Una vez hubo hecho todo lo posible por la casa, empezó la confección de sus vestidos, logrando terminar un modesto ajuar. Unos meses después de la boda descubrió que no había nada más que hacer; de repente se encontró desocupada de la mañana a la noche. Desechando por instinto la inacción como algo peligroso, volvió a su ropa interior y bordó todo lo que podía ser bordado. Se pasaba el día sentada, cosiendo y recamando hora tras hora, como si su vida dependiera de ello. Era una buena costurera y los resultados fueron admirables. Dick elogió su obra y se asombró, porque había _temido un período difícil, pensando que no se adaptaría a la vida solitaria. Pero no daba muestras de sentirse sola y parecía muy satisfecha de pasarse el día cosiendo. Él la trataba como a una hermana, porque era un hombre sensible y esperaba que se le acercara por propia iniciativa. Le dolió mucho ver el alivio que ella no era capaz de ocultar ante aquel trato fraternal, pero aún creía que al final cambiaría de actitud.

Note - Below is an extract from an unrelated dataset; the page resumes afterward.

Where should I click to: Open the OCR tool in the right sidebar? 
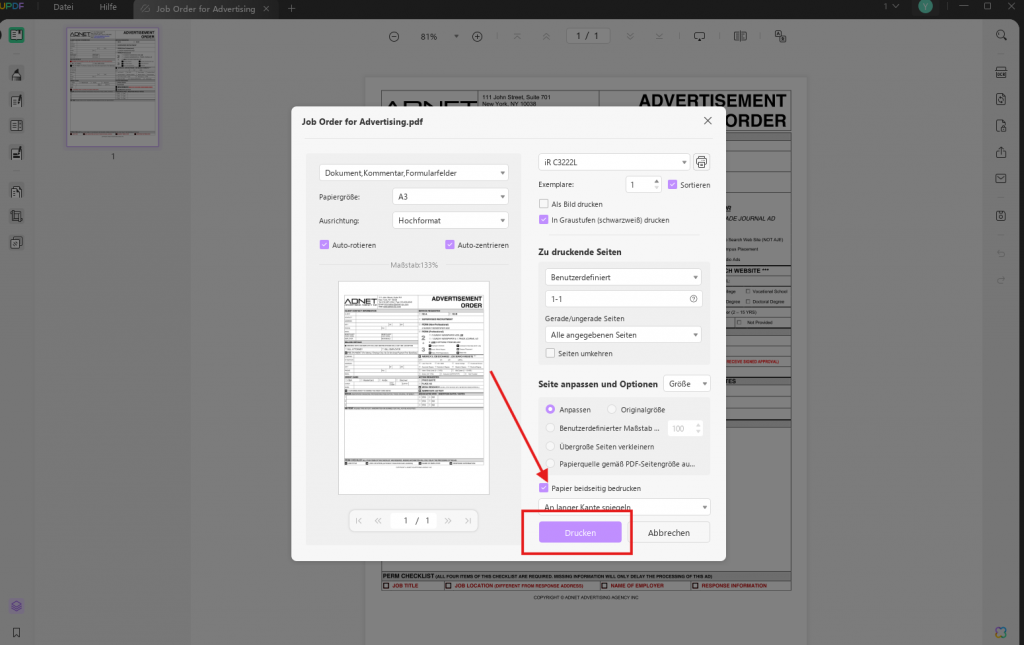point(1000,72)
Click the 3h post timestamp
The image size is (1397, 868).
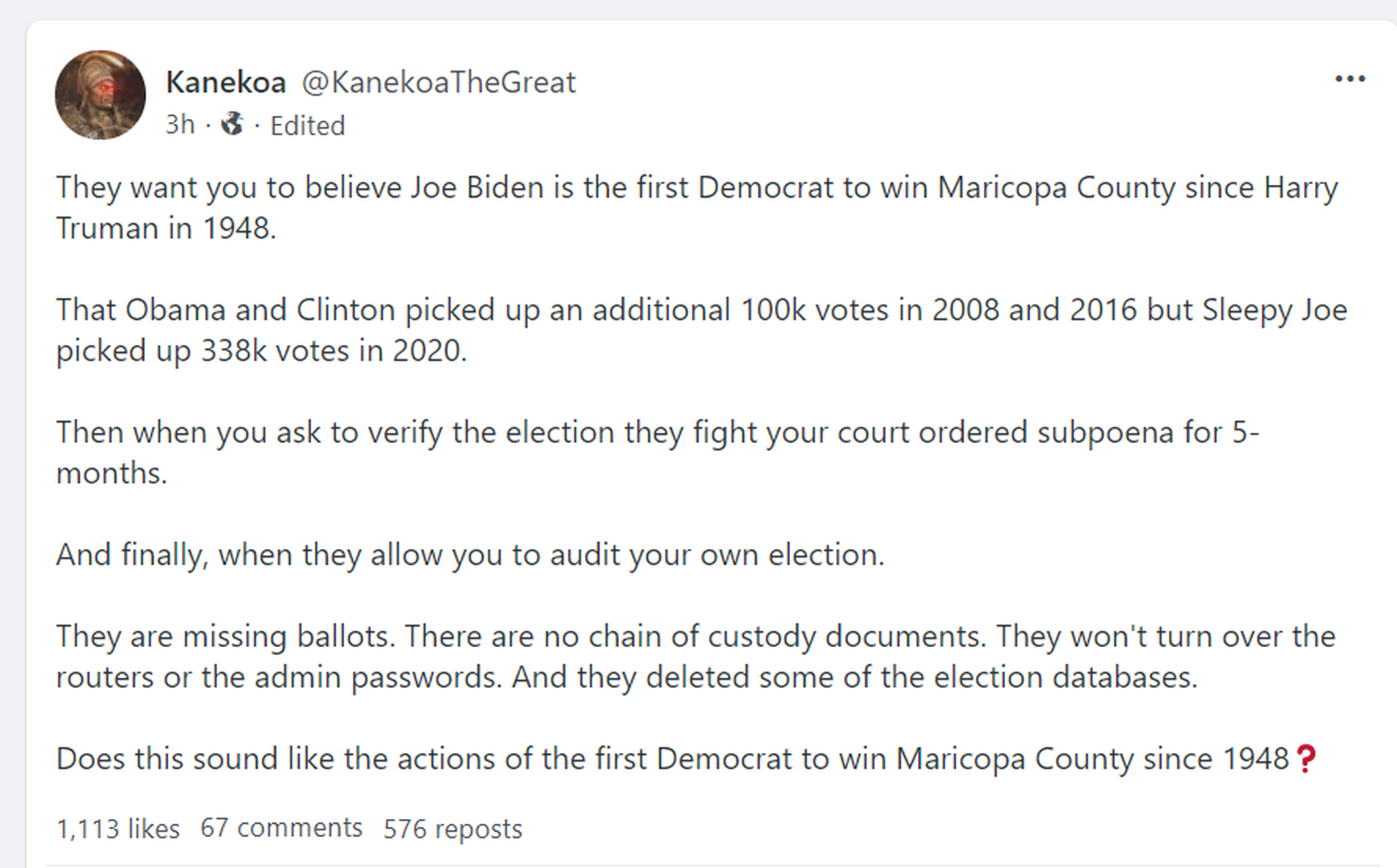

Los bordados tocaron a su fin y otra vez se encontró de brazos cruzados. Buscó de nuevo alguna ocupación y decidió que las paredes estaban muy sucias. Las enjalbegaría ella misma, para ahorrar dinero. Durante dos semanas, Dick encontró al regresar a su casa todo el mobiliario amontonado en el centro de las habitaciones y cubos de cal en el suelo. Pero era muy metódica; primero terminaba una habitación antes de empezar la siguiente; y mientras él la felicitaba por su destreza y valentía al emprender un trabajo en el que no tenía ninguna experiencia, se sentía al mismo tiempo un poco alarmado. ¿Qué haría con toda aquella capacidad y energía? Verla de aquel modo minaba todavía más su propia seguridad en sí mismo, porque en el fondo sabía que carecía de aquella cualidad. Pronto las paredes adquirieron un deslumbrante blanco azulado, pintadas por la propia Mary hasta el último centímetro, encaramada durante días enteros a una vacilante escalera.